[ténisbarby] (n. comp.SET)
Non, on ne s’ennuyait pas dans les temps surannés. Non, ami djeuns’, même sans wifi et appareils électroniques connectés, on savait s’amuser.
Parmi les jeux les plus populaires en vigueur, tout un chacun pouvait s’adonner aux plaisirs du tennis-barbu. Sans même posséder une Donnay Allwood, la maîtrise d’Iceborg ou son passing shot, sans nécessité aucune d’avoir le caractère de McEnroe, et surtout sans besoin de réserver un court, il était possible de jouer un tennis-barbu.

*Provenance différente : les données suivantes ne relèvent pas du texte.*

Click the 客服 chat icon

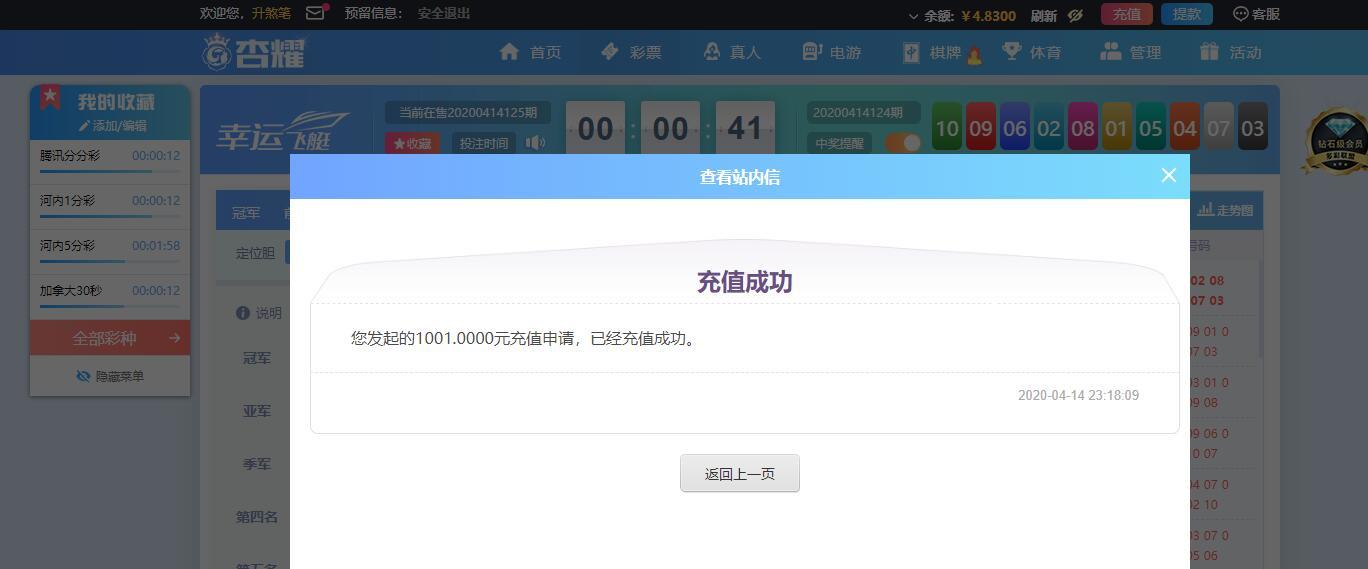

Pas la peine non plus de s’équiper en barbu. Et pour cause : le tennis-barbu consiste à s’écrier « Quinze pour moi ! » lorsque l’on croise un barbu dans la rue. Comme au tennis, le deuxième vaut trente point et le troisième quarante. Un barbu de plus et on remporte le jeu. Le set se remporte en six jeux (avec deux jeux d’avance) et le match peut se jouer en deux ou trois sets.
Le tennis-barbu est un jeu d’observation et de patience car en ces temps d’alors, la barbe est l’apanage du révolutionnaire cubain au premier rang desquels trône le non-encore iconique Che Guevara, c’est dire que les barbudos ne courent pas les rues des villes et villages de France.
Le système pileux désordonné des hippies perturbera à peine les parties endiablées de tennis-barbu, les beatnik demeurant majoritairement cantonnés sur le plateau du Larzac.
Les premiers coups portés à ce sport seront assénés par de doctes professeurs de lettres pris d’une soudaine lubie collective consistant à relier leurs deux oreilles par une bande poilue de quelques centimètres de large, dite « collier de barbe ». Devenu trop facile, le tennis-barbu ne peut plus se jouer au lycée ou à l’université.
Et c’est le moderne qui, une fois de plus, rendra suranné le tennis-barbu en portant au firmament une bien étrange figure couverte de poils oints de précieux onguents et entretenus par de maniérés merlans : le hipster.
Le hipster courant les rues, il empêchera bien malgré lui la tenue de la moindre partie de tennis-barbu, précipitant dans les limbes oublieuses le joyeux « Quinze pour moi ! ».